O seu legado inclui também um controverso relatório demográfico e de política externa que tem sido estudado há décadas: o "Relatório Kissinger" , um plano concebido para controlar a sobrepopulação mundial, no qual se argumentava que o fim justifica os meios.
Ao escapar da Alemanha nazista em sua juventude, ele ganhou conhecimentos úteis, pois serviu nas administrações de dois presidentes e, mais tarde, aconselhou muitos outros. Ele até recebeu o Prêmio Nobel da Paz por ajudar a acabar com o envolvimento americano na Guerra do Vietnã, mas foi um dos prêmios mais polêmicos de todos os tempos.
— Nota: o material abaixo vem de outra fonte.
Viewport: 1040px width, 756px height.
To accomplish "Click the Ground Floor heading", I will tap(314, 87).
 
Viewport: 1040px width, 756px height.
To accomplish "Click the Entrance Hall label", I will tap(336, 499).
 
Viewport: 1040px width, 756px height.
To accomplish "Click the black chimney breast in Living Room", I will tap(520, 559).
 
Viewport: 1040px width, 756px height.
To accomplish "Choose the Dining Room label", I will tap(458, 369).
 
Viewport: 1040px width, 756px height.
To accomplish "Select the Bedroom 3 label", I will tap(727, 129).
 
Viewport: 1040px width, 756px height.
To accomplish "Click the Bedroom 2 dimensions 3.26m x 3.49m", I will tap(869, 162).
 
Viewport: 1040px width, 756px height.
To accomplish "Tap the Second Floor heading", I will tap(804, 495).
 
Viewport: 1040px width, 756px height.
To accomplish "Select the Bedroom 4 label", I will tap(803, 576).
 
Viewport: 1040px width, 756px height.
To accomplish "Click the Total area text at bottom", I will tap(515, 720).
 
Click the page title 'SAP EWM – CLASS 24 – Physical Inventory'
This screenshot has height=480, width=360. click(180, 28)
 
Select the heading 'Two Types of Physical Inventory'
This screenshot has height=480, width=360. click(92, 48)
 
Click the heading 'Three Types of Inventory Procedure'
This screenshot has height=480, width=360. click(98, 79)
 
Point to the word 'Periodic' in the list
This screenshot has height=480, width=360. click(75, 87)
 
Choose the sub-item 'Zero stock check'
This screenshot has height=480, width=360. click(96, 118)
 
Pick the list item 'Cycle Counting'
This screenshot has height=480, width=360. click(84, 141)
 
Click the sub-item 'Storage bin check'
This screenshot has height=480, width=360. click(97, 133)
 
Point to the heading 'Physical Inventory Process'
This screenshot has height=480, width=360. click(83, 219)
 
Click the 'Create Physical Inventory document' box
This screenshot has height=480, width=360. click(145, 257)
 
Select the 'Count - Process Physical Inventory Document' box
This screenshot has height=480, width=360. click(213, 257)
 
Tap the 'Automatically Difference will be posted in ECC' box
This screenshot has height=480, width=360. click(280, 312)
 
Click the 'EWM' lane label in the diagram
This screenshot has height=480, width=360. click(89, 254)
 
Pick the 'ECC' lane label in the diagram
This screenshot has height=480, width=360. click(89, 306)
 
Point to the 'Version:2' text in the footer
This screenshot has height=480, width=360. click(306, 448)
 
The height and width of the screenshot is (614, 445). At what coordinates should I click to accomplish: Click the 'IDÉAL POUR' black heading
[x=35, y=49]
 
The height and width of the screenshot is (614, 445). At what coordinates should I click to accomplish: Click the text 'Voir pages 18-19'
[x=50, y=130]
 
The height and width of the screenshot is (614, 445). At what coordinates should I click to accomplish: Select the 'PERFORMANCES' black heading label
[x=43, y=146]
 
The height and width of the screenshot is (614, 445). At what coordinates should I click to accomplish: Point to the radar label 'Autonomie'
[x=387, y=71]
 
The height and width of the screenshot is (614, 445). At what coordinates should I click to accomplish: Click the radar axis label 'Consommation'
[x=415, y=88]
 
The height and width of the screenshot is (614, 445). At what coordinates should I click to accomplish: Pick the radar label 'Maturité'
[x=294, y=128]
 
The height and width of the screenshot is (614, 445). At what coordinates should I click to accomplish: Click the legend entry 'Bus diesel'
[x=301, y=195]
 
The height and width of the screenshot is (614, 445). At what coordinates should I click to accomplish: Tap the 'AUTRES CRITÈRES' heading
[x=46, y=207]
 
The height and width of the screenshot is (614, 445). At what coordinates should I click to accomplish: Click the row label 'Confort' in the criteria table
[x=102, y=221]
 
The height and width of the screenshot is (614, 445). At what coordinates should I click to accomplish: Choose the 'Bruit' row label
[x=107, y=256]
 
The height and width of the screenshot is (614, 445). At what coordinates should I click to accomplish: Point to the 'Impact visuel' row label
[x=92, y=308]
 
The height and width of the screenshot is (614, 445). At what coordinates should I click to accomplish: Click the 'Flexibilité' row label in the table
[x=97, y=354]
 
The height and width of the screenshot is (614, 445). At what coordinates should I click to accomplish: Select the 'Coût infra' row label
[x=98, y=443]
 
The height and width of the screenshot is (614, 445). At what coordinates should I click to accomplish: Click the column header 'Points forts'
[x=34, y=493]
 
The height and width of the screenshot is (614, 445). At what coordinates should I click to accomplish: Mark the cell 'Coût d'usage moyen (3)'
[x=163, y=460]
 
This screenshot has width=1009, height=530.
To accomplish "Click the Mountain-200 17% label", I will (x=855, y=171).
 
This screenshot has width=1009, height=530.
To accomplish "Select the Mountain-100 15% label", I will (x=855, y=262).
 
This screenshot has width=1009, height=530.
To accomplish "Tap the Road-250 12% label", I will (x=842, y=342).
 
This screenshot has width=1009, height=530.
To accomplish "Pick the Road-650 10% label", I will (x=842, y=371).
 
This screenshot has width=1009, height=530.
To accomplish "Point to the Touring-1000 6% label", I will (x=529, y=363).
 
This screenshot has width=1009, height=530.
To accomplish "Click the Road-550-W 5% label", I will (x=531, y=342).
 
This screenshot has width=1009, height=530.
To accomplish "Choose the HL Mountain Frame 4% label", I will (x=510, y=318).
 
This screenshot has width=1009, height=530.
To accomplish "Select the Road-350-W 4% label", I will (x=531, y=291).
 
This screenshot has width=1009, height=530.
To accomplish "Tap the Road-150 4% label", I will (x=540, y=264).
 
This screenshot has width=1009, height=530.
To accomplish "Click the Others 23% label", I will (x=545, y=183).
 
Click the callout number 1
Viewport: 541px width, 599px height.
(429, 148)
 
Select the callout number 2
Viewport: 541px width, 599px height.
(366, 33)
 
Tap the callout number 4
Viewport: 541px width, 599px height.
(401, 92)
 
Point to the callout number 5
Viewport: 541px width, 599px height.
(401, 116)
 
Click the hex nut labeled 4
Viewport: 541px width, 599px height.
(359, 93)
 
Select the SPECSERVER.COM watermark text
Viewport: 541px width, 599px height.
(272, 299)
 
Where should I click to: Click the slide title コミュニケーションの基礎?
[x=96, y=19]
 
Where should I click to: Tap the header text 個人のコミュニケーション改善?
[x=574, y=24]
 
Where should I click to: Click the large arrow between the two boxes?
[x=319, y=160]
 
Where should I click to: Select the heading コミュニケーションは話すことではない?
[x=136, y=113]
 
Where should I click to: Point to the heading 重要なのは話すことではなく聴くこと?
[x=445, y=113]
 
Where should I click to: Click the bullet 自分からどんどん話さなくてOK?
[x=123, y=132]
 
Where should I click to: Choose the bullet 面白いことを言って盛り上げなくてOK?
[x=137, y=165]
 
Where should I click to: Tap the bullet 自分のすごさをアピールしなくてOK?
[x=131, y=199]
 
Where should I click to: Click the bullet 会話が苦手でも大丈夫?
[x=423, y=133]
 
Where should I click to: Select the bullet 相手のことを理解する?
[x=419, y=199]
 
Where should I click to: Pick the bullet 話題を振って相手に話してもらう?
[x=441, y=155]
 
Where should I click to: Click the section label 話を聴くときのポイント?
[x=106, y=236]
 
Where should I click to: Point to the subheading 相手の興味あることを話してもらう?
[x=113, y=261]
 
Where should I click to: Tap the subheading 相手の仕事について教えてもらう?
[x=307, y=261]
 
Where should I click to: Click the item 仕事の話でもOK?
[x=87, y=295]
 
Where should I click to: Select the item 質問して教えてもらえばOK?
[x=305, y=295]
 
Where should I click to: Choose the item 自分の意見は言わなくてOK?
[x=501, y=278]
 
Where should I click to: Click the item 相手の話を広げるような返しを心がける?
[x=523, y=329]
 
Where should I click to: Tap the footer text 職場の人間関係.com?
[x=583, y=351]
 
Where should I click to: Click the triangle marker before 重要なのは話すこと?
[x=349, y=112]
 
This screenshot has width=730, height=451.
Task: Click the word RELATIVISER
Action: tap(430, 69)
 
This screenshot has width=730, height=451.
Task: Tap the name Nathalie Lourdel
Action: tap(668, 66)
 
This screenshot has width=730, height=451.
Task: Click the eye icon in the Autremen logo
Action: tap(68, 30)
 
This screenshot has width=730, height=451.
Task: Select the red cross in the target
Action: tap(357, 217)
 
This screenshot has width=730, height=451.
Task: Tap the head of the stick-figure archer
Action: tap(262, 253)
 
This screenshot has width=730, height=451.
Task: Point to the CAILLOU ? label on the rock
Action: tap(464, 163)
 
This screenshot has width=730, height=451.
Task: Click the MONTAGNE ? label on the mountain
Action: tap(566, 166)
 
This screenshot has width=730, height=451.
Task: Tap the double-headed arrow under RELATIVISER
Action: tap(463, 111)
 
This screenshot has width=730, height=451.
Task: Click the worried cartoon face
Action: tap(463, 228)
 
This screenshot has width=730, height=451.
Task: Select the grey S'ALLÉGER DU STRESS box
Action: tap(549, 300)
O processo de "vietnamização" foi longo e sangrento, interrompido por bombardeios massivos do Vietnã do Norte e do Camboja, que levaram à ascensão do regime genocida do Quemer Vermelho .
- "Para mim, a tragédia do Vietnã foram as divisões ocorridas nos Estados Unidos que tornaram, no final, impossível alcançar um resultado compatível com os sacrifícios que tinham sido feitos", disse Henry em 2005.
A diplomacia e a intromissão de Henry em conflitos internacionais não conheciam limites quando se tratava de aproximar os interesses americanos. Em 1970, ele conspirou com a CIA sobre a melhor forma de desestabilizar e derrubar o presidente chileno Salvador Allende, ao mesmo tempo que afirmava num memorando após o sangrento golpe de Estado na Argentina em 1976 que os ditadores militares deveriam ser encorajados.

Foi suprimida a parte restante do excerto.